One of the things that this person said to me that was interesting was, “If I decide to cut this person off and say goodbye and not see them anymore, I’m still going to be thinking about him. This person is still going to be on my mind. So is there really any risk to staying? If I stay, they’re going to be on my mind. If I leave, they’re going to be on my mind. But at least if I stay, there’s a chance that something will happen.”

You can see the way we contort logic to continue to do the thing that feels comfortable to us, which is to stay in something, hoping it will get better instead of letting it go.

The problem with that logic is that in reality, if she left this person, yes, she would still think about him for a time, but eventually, if she kept moving forward in life and if she healed from that, she would move on. But if she stayed dating this person, then there’s no end in sight to that pain. She’ll keep thinking of him because she’ll keep bringing him back into her life. Both involve pain, both involve thinking about the person, but one leaves the possibility of moving on and finding someone better, finding someone who actually wants the same things. The other possibility just leads to perpetual pain.

On top of the risk of continuing to date this person and wasting time because they never want a relationship, there’s a different possibility that you keep dating this person, and they do want a relationship six months from now or a year from now, but they want it with somebody else. 

How many of us have been a part of a story or heard of a story where we waited around for someone, thinking that all the time and energy and effort we’ve spent on that person will eventually pay off in the form of them realizing our value, realizing what we’re worth, and what the relationship could be, only to find that someone who waltzed into their life three weeks ago is the person they’re now getting serious about?

In her situation, it wasn’t just the risk that he never wants a relationship. It’s the “How will I feel if I invest all of this time—hoping that in this person’s rotation, I’m the one they’ll choose—and they end up choosing somebody else?” How will we feel about the resentment, the bitterness, the regret, and the anger that we’ll feel toward someone else and maybe ourselves if we go down that path and that happens?

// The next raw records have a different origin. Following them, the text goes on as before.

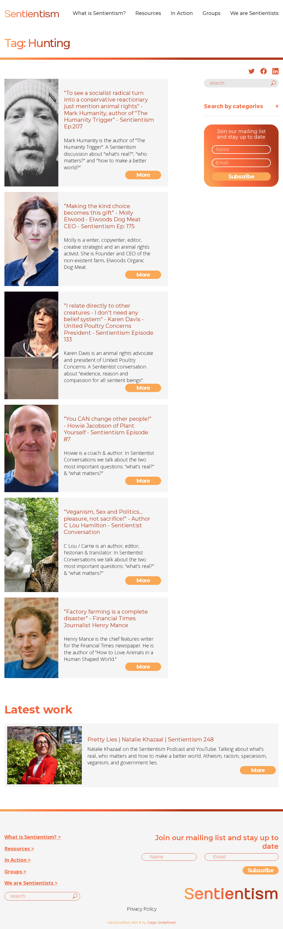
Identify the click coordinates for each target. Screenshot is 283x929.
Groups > (15, 871)
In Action (182, 13)
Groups (212, 13)
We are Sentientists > (30, 882)
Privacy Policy (141, 908)
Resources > (19, 848)
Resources (148, 13)
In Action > (17, 860)
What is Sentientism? (99, 13)
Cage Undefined (161, 923)
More (143, 175)
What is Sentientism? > (32, 837)
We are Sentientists (254, 13)
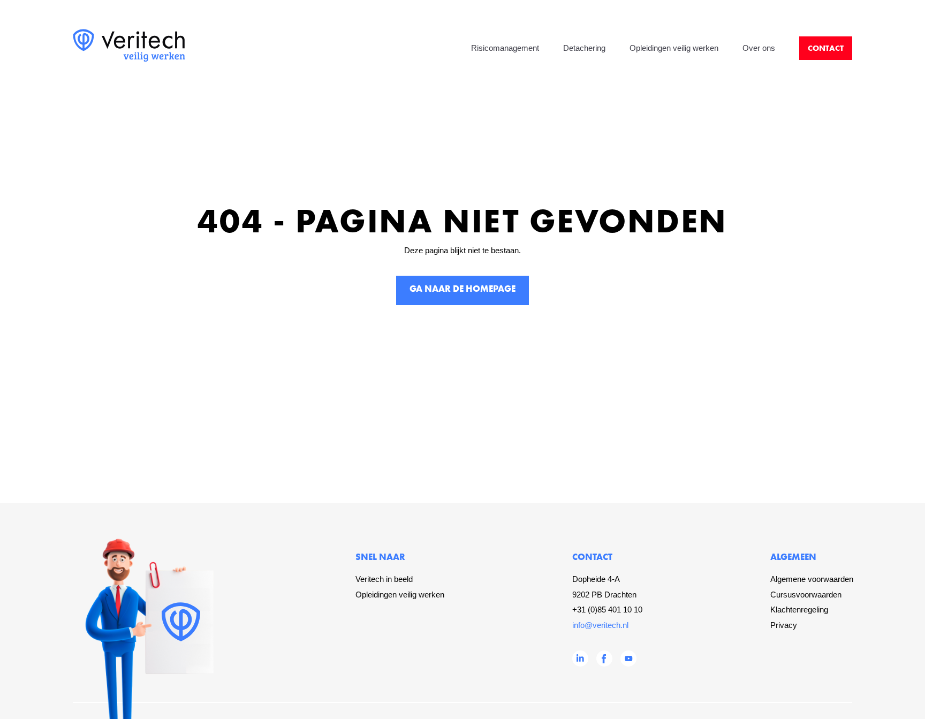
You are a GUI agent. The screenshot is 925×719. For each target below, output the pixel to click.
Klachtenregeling (799, 609)
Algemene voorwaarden (811, 579)
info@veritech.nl (600, 625)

Here’s the third mindset shift, and this is a big one. It’s one that a lot of people never think about: If someone you are dating isn’t being intentional, and they are dating other people at the same time, it will be extraordinarily difficult, if not impossible, for them to truly see your worth.

Why? Because someone seeing your worth requires their presence. They have to actually sit with who we are, connect with what we’re giving them, with what we represent, our values, the connection that we’re building together. They have to be connected and conscious and experiencing that.

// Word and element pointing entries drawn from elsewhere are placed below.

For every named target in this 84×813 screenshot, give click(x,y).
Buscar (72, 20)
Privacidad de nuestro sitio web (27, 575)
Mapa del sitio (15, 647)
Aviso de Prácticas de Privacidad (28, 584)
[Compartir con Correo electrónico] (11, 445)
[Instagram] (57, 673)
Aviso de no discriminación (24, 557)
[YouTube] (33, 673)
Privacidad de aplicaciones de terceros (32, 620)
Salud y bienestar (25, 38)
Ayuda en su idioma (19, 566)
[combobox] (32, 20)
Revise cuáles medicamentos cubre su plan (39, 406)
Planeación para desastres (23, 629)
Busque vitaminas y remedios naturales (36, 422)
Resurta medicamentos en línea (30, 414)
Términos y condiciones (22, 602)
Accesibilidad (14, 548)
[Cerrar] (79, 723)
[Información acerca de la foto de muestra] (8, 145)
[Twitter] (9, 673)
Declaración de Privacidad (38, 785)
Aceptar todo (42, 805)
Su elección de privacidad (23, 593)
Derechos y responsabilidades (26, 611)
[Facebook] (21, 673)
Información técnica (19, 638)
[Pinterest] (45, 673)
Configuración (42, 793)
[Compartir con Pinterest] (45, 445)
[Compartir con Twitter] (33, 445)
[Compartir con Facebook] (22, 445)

But when someone is dating without any intentionality, they’re just dating for fun, they’re not looking for a relationship, and they’re dating multiple people at the same time, they’re most likely never getting that connected to any one of the people they’re dating.

Let’s do an experiment. Imagine that I came to your house and I set up five separate TVs in your living room. And I played—on each one of them—a great movie. So you have five great movies playing at the same time. And then in two-and-a-half hours, or by the time those movies had finished, I came back into the room and said, “Which one was your favorite and why?”

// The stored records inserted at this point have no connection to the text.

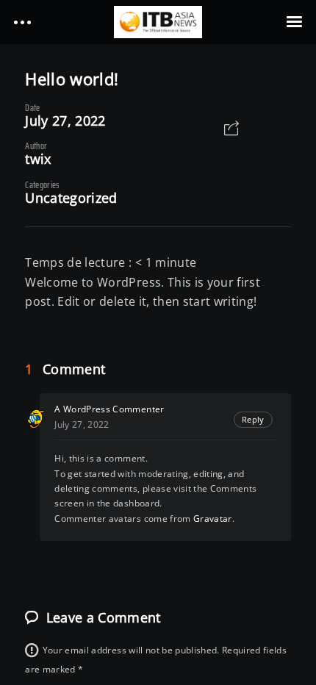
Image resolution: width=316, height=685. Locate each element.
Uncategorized (71, 198)
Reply (253, 419)
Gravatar (212, 518)
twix (38, 159)
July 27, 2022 (65, 120)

Chances are, you wouldn’t have a favorite. And even if you did, it wouldn’t be a true connection to the value and the beauty and the art of that movie, because you never really experienced it. You didn’t watch it the way the director intended. You had your attention spread across all these different screens, so you couldn’t truly engross yourself in that movie.

None of the creators of those movies should be insulted if you didn’t come away choosing that movie as your favorite, or truly understanding how great that movie was, because you never really watched any of those movies.

That’s what it’s like when someone is constantly dating multiple people. They can’t truly appreciate your movie, the character, the protagonist that is you.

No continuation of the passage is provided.